Hoje, com a internet cada vez mais atuante e a inteligência artificial dominando o mundo, aceitar os entraves criados pela burocracia é revoltante. Está na mídia, em todos jornais, rádios e tevê, o drama das famílias que perderam tudo com os alagamentos no Sul, uma tragédia imensa. Pois bem, mesmo diante desse quadro assustador e interminável, os sinais da burocracia aparecem, fincam raízes e dificultam as ações daqueles que querem e sabem trabalhar. O próprio governo, que comanda essas ações, devido à burocracia criada por ele mesmo, impede o sucesso esperado por todos. Projetos que duram meses para serem desenhados, documentos que atrasam o socorro. Discriminam pessoas e criam barreiras que seriam facilmente superadas não fossem as ações desse exército do "mais fácil complicar do que simplificar".

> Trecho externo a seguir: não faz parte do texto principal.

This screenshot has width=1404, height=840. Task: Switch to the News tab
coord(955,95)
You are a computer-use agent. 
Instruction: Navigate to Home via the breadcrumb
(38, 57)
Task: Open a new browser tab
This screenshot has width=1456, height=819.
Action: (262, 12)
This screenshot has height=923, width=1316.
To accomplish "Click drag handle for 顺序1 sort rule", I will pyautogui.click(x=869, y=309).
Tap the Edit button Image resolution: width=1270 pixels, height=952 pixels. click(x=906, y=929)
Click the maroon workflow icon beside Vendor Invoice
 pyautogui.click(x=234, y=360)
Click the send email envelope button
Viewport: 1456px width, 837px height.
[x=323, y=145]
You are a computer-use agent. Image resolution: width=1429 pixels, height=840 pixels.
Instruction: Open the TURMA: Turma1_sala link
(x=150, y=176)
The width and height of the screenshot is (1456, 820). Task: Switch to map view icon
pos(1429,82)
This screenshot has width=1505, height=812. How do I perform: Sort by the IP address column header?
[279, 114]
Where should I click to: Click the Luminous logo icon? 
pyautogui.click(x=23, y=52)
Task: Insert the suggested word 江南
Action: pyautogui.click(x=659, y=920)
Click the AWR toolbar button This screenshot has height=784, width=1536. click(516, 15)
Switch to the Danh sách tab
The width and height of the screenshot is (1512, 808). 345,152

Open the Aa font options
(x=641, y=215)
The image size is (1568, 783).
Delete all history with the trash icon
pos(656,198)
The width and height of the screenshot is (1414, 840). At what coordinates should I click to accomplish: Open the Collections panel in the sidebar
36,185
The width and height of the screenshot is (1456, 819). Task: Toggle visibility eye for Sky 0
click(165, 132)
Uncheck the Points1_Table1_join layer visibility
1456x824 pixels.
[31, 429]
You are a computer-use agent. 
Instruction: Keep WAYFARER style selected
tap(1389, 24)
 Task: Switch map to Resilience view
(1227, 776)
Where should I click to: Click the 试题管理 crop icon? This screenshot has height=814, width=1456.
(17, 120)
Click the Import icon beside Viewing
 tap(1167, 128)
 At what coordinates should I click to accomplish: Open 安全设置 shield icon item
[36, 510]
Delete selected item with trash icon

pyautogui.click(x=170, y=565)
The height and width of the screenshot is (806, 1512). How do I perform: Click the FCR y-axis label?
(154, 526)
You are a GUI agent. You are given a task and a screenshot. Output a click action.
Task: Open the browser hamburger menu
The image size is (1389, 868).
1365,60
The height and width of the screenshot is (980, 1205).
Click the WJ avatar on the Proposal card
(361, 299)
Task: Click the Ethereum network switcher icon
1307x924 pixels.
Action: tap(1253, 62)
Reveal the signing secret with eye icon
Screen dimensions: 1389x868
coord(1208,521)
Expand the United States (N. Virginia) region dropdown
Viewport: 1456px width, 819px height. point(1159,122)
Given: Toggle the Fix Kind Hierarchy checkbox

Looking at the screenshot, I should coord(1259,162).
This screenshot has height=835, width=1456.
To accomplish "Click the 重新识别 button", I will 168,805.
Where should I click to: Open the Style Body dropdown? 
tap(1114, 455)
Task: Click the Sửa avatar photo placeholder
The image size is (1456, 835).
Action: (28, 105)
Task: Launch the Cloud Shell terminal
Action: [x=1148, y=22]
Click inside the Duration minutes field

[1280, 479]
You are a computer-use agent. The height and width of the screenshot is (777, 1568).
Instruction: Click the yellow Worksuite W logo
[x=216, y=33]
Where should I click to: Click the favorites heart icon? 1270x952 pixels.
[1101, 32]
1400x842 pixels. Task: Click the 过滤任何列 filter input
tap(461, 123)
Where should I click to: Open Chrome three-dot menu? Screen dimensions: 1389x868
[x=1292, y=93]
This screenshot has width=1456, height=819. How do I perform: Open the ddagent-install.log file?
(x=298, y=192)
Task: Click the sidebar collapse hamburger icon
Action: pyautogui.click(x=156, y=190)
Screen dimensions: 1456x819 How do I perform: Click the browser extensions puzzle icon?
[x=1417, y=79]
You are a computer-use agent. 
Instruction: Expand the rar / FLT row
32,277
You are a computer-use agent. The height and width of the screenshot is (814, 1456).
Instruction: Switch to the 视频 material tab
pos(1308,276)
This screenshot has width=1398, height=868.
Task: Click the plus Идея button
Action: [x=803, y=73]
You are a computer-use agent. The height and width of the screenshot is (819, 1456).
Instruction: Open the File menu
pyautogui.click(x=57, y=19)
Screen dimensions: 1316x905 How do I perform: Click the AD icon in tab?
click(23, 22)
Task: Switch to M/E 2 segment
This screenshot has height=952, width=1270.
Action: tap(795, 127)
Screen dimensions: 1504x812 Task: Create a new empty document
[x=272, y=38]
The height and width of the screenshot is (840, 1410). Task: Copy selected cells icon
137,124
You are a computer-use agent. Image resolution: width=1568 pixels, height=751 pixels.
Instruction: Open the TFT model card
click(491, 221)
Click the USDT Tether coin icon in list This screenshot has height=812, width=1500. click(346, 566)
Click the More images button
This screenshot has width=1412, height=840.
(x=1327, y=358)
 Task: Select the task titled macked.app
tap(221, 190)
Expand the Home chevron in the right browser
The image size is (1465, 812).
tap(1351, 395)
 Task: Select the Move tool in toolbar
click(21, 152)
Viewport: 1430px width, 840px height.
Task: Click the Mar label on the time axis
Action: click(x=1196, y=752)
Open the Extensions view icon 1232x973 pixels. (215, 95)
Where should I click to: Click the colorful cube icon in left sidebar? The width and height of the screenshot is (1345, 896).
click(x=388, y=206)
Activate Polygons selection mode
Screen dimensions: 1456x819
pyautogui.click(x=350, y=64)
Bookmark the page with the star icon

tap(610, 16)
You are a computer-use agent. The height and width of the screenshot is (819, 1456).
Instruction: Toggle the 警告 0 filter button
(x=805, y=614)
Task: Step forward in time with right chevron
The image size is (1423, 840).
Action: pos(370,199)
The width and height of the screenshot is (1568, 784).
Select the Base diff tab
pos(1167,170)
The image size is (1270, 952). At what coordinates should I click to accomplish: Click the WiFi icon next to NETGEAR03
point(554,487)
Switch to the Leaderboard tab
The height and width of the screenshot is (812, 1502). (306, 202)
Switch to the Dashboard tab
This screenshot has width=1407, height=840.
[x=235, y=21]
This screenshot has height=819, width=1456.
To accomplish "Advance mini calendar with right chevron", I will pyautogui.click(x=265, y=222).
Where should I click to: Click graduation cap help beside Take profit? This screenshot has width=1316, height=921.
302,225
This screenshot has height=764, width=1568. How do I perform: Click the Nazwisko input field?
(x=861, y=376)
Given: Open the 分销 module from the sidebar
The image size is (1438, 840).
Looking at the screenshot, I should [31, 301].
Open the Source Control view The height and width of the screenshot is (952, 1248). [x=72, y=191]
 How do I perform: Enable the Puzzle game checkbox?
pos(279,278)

O governo federal e os estaduais deveriam falar menos e agir mais, exigindo medidas práticas e objetivas, sem que isso seja considerado ameaça aos segmentos que a lei exige. Desburocratizar deveria ser matéria nos bancos escolares, doutrinando, desde cedo, o combate a práticas ultrapassadas que atrasam o país e impedem e punem a criatividade daqueles que sabem fazer o que precisa ser feito, economizando tempo e dinheiro. Pena que, nos tempos de hoje, principalmente no meio político e no funcionalismo público, é raro aparecer personagens como Hélio Beltrão. E, se aparecer, sem burocracia, vai aparecer alguém da escala pública para deletá-lo. Preste atenção nisso.